A preocupação de ajustar os edifícios ao perfil morfológico do terreno, por um lado por uma questão de custos e de reforço estrutural e por outro para que o embasamento maciço da cozinha reduzisse o risco de incêndio, valorizou a dimensão linear das construções e contribuiu decididamente para que a sua integração volumétrica se fizesse de forma equilibrada. É neste aspeto que as intervenções recentes causam geralmente mais perturbação. A volumetria exagerada, a proeminência vertical e a localização isolada provocam roturas irreversíveis no conjunto onde se inserem. Mas o equilíbrio não resulta apenas da geometria. A inexistência de perímetro rígido que o coberto vegetal, por si só, já torna difuso e, sobretudo, o recurso a materiais de construção proporcionados pela geologia local, com texturas e cores que não agridem a serenidade do cenário, contribuem para uma integração harmoniosa.
Aliás, o custo elevado da cal, obtida por calcinação do calcário em escassos fornos que serviam uma grande região (como os de Dine, Cova de Lua ou Picote) a reduzia ao seu papel de ligante nas argamassas (muitas vezes apenas de barro) e tornava proibitivo o seu uso comum na preparação de rebocos e na caiação.
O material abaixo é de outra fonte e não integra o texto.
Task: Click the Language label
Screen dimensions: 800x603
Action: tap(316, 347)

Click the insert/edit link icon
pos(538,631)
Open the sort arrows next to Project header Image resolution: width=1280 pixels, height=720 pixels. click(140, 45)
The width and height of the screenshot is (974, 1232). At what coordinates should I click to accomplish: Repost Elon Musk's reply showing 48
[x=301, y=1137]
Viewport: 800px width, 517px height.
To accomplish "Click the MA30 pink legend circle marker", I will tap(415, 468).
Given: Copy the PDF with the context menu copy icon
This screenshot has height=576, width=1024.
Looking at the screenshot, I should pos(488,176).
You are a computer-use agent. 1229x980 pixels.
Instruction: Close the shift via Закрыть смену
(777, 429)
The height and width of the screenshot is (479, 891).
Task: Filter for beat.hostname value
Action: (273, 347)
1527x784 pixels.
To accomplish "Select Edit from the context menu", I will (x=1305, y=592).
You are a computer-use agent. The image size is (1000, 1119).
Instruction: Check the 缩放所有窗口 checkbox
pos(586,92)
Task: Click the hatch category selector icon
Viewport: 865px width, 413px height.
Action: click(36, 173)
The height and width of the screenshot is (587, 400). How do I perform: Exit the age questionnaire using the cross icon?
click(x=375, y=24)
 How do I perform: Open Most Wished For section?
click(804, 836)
Só os locais de culto religioso e as casas mais ricas recorriam à caiação plena das fachadas, sobre rebocos grosseiros ou diretamente sobre o próprio aparelho da alvenaria. Por questões higiénicas e estéticas podiam debruar-se com faixas alvas os vãos de portas e janelas e respingar o telhado para melhor o conservar. Assim, os aglomerados quase passavam despercebidos na paisagem, confundindo-se com a própria natureza e apenas ressaltavam a igreja e um ou outro edifício mais cuidado, já que a própria cal das coberturas se apagava com a humidade do inverno.
Mas a arquitetura rural não se esgota no edificado destinado à habitação e aos seus anexos. Há outras construções rurais, simples, que pela sua tipicidade merecem particular referência nomeadamente os pombais, os lagares, os moinhos de água, os pisões e as forjas, expressão viva do espírito comunitário que carateriza este povo.